人間にとって災厄にも恵みにもなる存在、火山に焦点を当てた企画展「火山列島・日本-大地との語らい」が、坂東市大崎の県自然博物館で開かれている。火山からの噴出物の実物や噴火の映像、立体模型など豊富な展示を通し、火山への理解を深められる内容となっている。

国内には111の活火山があり、噴火を繰り返しながら地層や土壌を形作ってきた。展示ではまず、それぞれの火山の位置や造りについて紹介。国内最高峰の富士山で1707年に起きた「宝永噴火」の規模や周辺の土地にもたらした影響について、パネルや立体模型で見せる。

噴火で飛散し、マグマの粘りによって形状にさまざまな違いがある噴石や火山弾の実物を見たり触ったりできる。1993年に「平成の米騒動」をもたらしたピナトゥボ山(フィリピン)噴火など、異常気象を発生させるような超巨大噴火についても解説している。

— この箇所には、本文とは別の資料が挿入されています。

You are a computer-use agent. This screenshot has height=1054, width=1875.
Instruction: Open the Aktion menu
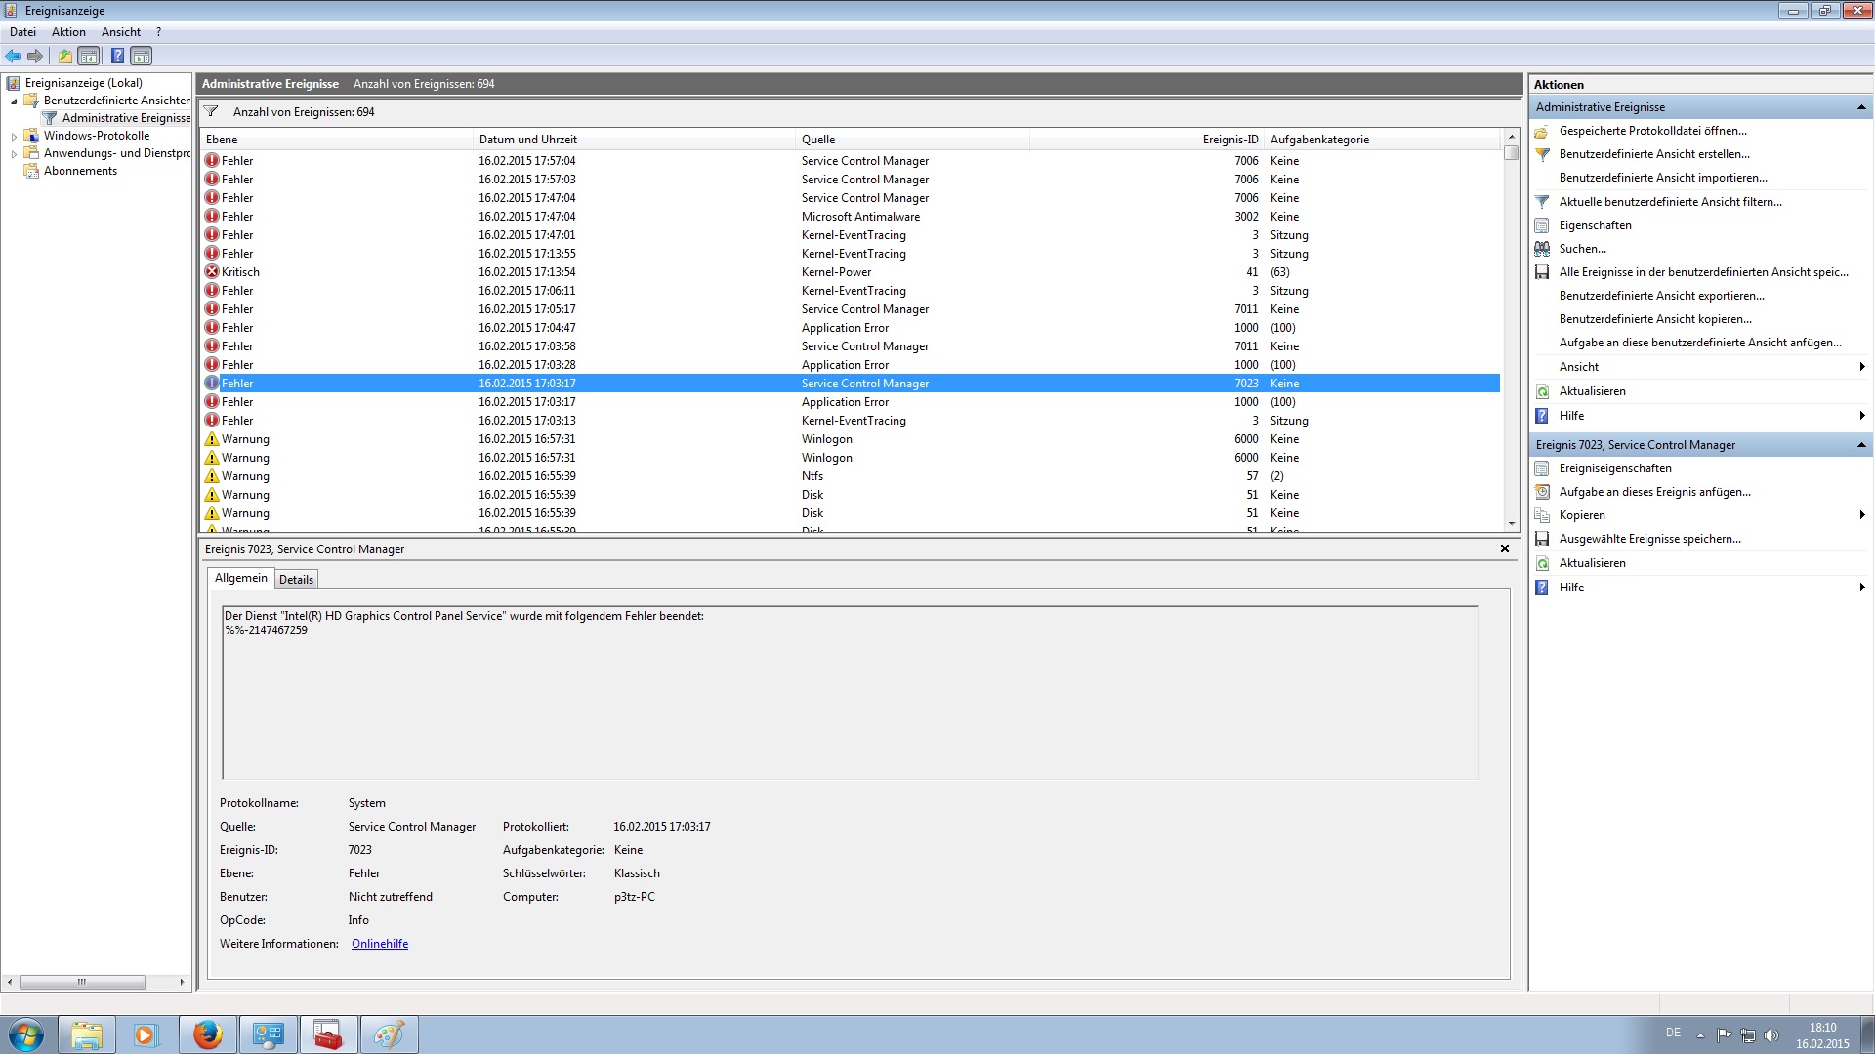[x=68, y=32]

火山の恐ろしさの一方、温泉や、農作物の栽培に適した火山灰による豊かな土壌に加え、道具や材料、エネルギーとしての利用といった火山の恵みをあらためて実感できる展示も充実している。

特殊なセンサーとプロジェクターを用い、火山に見立てた砂の山を動かすと標高を示す色が変わったり、雨を再現できたりする展示もあり、子どもたちが楽しめそうだ。

企画展を担当した同館の小池渉首席学芸員は「火山と人間の生活は縁を切ることができない。恐れられる側面はあるが、豊かな恵みももたらすことを知ってほしい」と話している。